BEGIN

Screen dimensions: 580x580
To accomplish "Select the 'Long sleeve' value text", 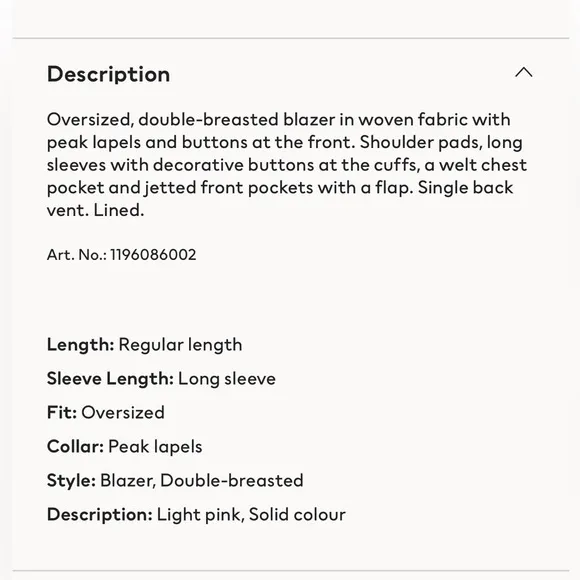I will point(227,379).
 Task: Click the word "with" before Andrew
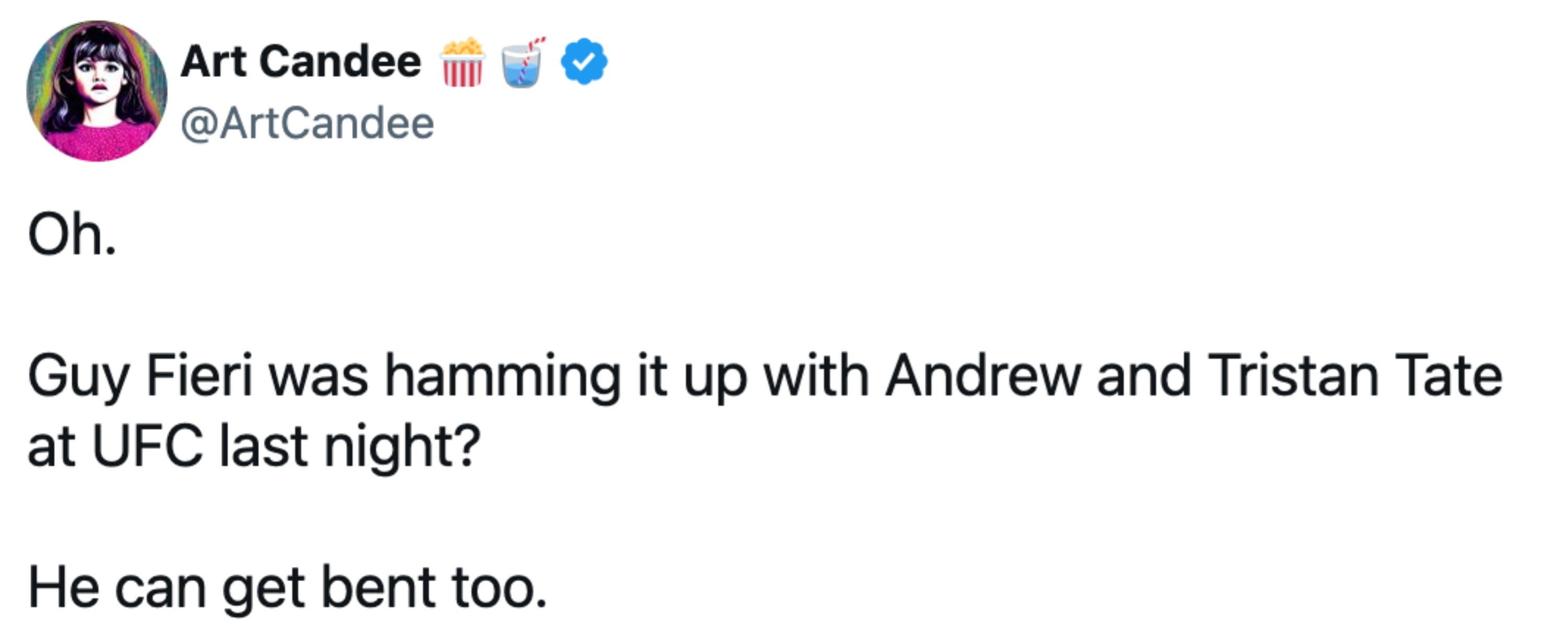point(816,376)
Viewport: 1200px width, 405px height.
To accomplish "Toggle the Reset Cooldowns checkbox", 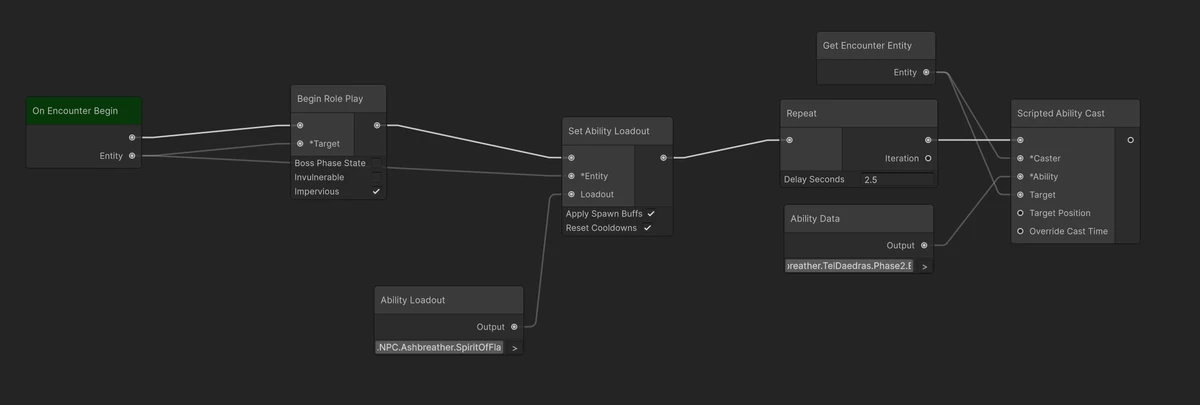I will (x=647, y=228).
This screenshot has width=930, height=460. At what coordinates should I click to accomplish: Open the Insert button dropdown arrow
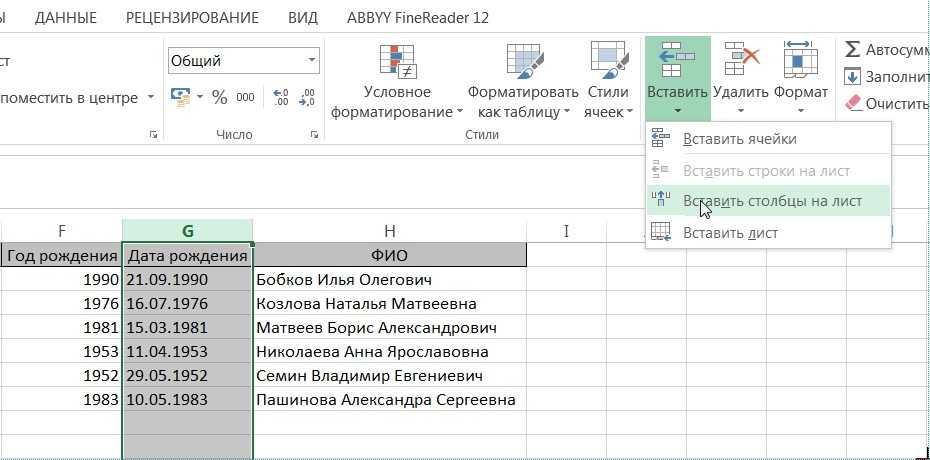(x=677, y=111)
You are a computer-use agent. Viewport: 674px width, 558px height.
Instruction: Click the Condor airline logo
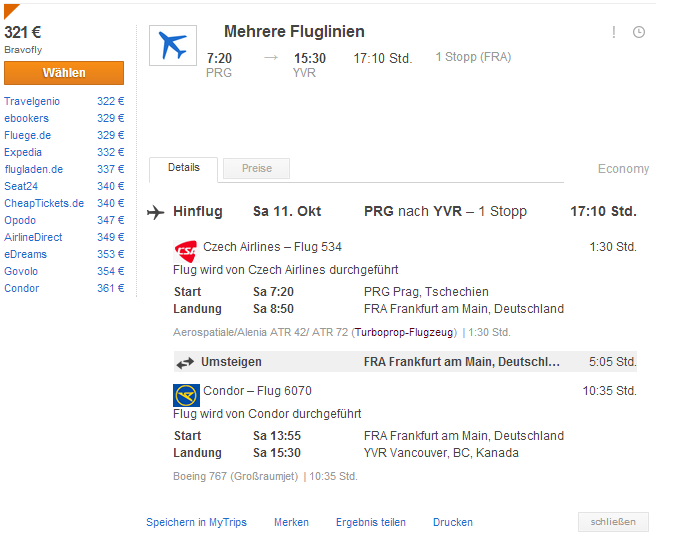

END

# PROBLEM DETAILS
All lines in the entries above that hold the word "Viewport" need to be copied.

# RESULT FOR THIS TASK
Viewport: 1200px width, 405px height.
You are a computer-use agent. Viewport: 674px width, 558px height.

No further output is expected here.